Given records:
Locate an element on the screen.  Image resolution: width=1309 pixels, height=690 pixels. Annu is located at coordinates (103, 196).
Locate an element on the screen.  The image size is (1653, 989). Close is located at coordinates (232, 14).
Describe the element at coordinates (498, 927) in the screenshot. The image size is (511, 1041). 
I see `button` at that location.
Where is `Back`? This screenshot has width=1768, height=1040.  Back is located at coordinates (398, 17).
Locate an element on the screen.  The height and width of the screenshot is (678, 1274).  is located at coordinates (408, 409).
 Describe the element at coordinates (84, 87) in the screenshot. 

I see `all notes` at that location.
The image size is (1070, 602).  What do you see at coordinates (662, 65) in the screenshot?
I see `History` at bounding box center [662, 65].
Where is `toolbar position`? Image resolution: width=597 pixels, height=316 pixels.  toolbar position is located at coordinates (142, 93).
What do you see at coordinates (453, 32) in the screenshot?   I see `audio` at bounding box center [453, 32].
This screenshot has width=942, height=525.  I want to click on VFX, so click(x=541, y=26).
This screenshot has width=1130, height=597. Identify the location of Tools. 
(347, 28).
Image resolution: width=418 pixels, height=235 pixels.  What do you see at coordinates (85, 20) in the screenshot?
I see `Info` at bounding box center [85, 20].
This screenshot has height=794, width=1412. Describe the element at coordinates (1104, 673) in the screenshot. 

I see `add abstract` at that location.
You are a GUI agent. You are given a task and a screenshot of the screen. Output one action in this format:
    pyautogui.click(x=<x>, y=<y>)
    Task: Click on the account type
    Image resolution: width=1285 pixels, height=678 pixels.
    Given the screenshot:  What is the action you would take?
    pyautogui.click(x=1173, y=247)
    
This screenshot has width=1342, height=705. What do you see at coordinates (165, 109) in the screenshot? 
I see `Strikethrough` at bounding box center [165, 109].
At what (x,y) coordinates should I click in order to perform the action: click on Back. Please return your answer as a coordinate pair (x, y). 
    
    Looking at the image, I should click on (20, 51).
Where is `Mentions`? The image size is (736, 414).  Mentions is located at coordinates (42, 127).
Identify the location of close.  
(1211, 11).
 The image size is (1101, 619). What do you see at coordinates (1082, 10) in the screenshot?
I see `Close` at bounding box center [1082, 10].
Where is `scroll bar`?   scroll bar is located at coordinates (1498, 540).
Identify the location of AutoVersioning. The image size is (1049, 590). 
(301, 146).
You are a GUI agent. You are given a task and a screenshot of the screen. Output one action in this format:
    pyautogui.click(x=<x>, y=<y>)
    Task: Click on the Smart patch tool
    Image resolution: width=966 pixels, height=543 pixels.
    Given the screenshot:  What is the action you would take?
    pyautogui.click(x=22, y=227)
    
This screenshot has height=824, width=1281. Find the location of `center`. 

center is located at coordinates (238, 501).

Exercise details: Starting at the first line and ending at the line containing "What do you see at coordinates (453, 32)", rewrite the lines with "Describe the element" changed to "Identify the element" and nothing else altered. Give only those lines.

Exercise solution:
Locate an element on the screen.  Image resolution: width=1309 pixels, height=690 pixels. Annu is located at coordinates (103, 196).
Locate an element on the screen.  The image size is (1653, 989). Close is located at coordinates (232, 14).
Identify the element at coordinates (498, 927) in the screenshot. The image size is (511, 1041). 
I see `button` at that location.
Where is `Back`? This screenshot has width=1768, height=1040.  Back is located at coordinates (398, 17).
Locate an element on the screen.  The height and width of the screenshot is (678, 1274).  is located at coordinates (408, 409).
 Identify the element at coordinates (84, 87) in the screenshot. 

I see `all notes` at that location.
The image size is (1070, 602).  What do you see at coordinates (662, 65) in the screenshot?
I see `History` at bounding box center [662, 65].
Where is `toolbar position`? Image resolution: width=597 pixels, height=316 pixels.  toolbar position is located at coordinates (142, 93).
What do you see at coordinates (453, 32) in the screenshot?   I see `audio` at bounding box center [453, 32].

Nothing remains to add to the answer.